_Problem description_
Extract all of the data and reproduce it precisely.

Collected data
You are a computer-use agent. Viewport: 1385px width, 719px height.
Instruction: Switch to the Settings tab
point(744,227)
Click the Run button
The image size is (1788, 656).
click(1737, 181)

_Solution for this task_
You are a computer-use agent. Viewport: 1385px width, 719px height.
Instruction: Switch to the Settings tab
point(744,227)
Click the Run button
The image size is (1788, 656).
click(1737, 181)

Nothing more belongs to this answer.